Pattern 132

You are given a list of integers, @list. Write a script to find out subsequence that respect Pattern 132. Return empty array if none found.

Pattern 132 in a sequence (a[i], a[j], a[k]) occurs if there exists i < j < k where a[i] < a[k] < a[j].

Examples

Example 1
Input:  @list = (3, 1, 4, 2)
Output: (1, 4, 2) respect the Pattern 132.

Example 2
Input: @list = (1, 2, 3, 4)
Output: () since no susbsequence can be found.

Example 3
Input: @list = (1, 3, 2, 4, 6, 5)
Output: (1, 3, 2) if more than one subsequence found 
   then return the first.

Example 4
Input: @list = (1, 3, 4, 2)
Output: (1, 3, 2)

Analysis

The obvious solution is to iterate over i, j and k in three nested loops, and that will find the answer. For the given examples, it will do so very quickly.

However, I created a 'hard' list comprising 1 .. 10000, 9999. The (only) 132 triad in this list is 1, 10000, 9999, and to do it the obvious way as described above takes tens of seconds.

Is there a better way? Given that this has been set as a challenge, the answer must be yes! First let's note that $list[$j] has to be larger than either $list[$i] or $list[$k]. So if we loop $j from 1 to $last - 1, we are looking for a $list[$i] which is less than $list[$j] and occurs where $i < $j. If no such element exists we can move on to the next $j without worrying about $k.

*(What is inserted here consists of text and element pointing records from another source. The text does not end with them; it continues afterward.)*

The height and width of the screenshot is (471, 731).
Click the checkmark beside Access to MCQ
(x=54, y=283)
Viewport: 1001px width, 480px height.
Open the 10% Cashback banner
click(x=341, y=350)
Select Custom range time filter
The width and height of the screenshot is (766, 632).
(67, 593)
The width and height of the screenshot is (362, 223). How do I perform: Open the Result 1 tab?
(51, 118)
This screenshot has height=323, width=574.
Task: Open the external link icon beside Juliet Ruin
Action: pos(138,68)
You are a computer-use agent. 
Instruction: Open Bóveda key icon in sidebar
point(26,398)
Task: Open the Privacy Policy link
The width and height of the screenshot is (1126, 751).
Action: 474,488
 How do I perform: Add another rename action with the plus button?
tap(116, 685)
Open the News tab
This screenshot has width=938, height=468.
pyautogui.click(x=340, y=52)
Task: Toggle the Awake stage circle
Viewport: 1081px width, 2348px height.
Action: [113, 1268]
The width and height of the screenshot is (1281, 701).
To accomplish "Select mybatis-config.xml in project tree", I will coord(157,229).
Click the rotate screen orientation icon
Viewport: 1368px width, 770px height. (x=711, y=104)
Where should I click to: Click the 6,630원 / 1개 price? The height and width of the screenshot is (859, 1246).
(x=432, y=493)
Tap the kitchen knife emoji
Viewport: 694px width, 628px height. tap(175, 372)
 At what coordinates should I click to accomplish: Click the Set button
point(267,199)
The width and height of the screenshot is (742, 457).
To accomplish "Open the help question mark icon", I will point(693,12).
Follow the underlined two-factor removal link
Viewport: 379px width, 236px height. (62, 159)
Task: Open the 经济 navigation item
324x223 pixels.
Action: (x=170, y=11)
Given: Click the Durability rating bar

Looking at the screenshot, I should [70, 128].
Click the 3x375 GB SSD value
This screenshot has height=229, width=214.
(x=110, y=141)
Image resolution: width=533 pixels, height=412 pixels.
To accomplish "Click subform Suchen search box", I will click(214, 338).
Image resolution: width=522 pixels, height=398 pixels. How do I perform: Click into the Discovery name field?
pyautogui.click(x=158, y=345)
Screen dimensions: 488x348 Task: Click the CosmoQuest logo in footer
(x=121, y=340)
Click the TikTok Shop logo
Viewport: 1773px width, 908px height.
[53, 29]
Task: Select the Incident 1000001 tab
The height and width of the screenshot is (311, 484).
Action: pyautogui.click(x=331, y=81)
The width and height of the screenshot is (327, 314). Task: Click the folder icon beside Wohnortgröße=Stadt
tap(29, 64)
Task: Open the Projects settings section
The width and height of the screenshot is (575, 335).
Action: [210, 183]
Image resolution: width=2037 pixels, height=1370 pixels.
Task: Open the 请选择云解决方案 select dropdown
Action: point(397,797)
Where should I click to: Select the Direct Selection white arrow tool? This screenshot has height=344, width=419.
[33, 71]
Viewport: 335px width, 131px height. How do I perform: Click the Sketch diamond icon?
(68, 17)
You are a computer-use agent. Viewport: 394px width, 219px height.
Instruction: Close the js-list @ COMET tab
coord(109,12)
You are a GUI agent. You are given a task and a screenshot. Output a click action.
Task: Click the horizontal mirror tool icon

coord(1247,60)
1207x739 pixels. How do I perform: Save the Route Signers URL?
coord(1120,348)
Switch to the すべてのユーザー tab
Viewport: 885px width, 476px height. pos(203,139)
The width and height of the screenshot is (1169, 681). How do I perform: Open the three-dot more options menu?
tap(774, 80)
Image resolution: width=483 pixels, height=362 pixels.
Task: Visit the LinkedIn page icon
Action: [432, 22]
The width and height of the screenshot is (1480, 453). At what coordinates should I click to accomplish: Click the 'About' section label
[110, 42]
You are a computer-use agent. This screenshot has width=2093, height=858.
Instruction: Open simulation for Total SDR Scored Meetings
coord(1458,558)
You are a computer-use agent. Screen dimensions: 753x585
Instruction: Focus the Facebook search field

If we do find a possible $list[$i] we then need to see if there is a $list[$k] which is also less than $list[$j] but where $k > $j. If we find one, then we have the solution. If we still haven't found a solution, then none exists.

For my hard list, this ran in under 10 seconds.

Nice and easy task analysis. There is always something to learn.

Try it 

#!/usr/bin/perl

# Peter Campbell Smith - 2022-12-19
# PWC 196 task 1

use v5.28;
use utf8;
use warnings;

my (@tests, $test, @list, $j, $last, @hard, $i, $k);

# Mohammad's examples
@tests = ([3, 1, 4, 2], [1, 2, 3, 4], [1, 3, 2, 4, 6, 5], [1, 3, 4, 2]);

# loop over tests
TEST: for $test (@tests) {
    @list = @$test;
    $last = scalar @list - 1;
    
    # loop over j, which is the largest of the three
    J: for $j (1 .. $last - 1) {
        
        # find a smaller $i to the left of $j
        for $i (0 .. $j - 1) {
            if ($list[$i] < $list[$j]) {
                
                # one exists so let's see if there's a smaller $k to the right of $j
                for $k ($j + 1 .. $last) {
                    if ($list[$k] < $list[$j]) {
                        say qq[\nInput:  \@list = (] . join(', ', @list) . qq[)\nOutput: ($list[$i], $list[$j], $list[$k])];
                        next TEST;
                    }
                }
                next J;
            }
        }
    }
    say qq[\nInput:  \@list = (] . join(', ', @list) . qq[)\nOutput: none found];
    
}

17 lines of code

Output from script

Input:  @list = (3, 1, 4, 2)
Output: (3, 4, 2)

Input:  @list = (1, 2, 3, 4)
Output: none found

Input:  @list = (1, 3, 2, 4, 6, 5)
Output: (1, 3, 2)

Input:  @list = (1, 3, 4, 2)
Output: (1, 3, 2)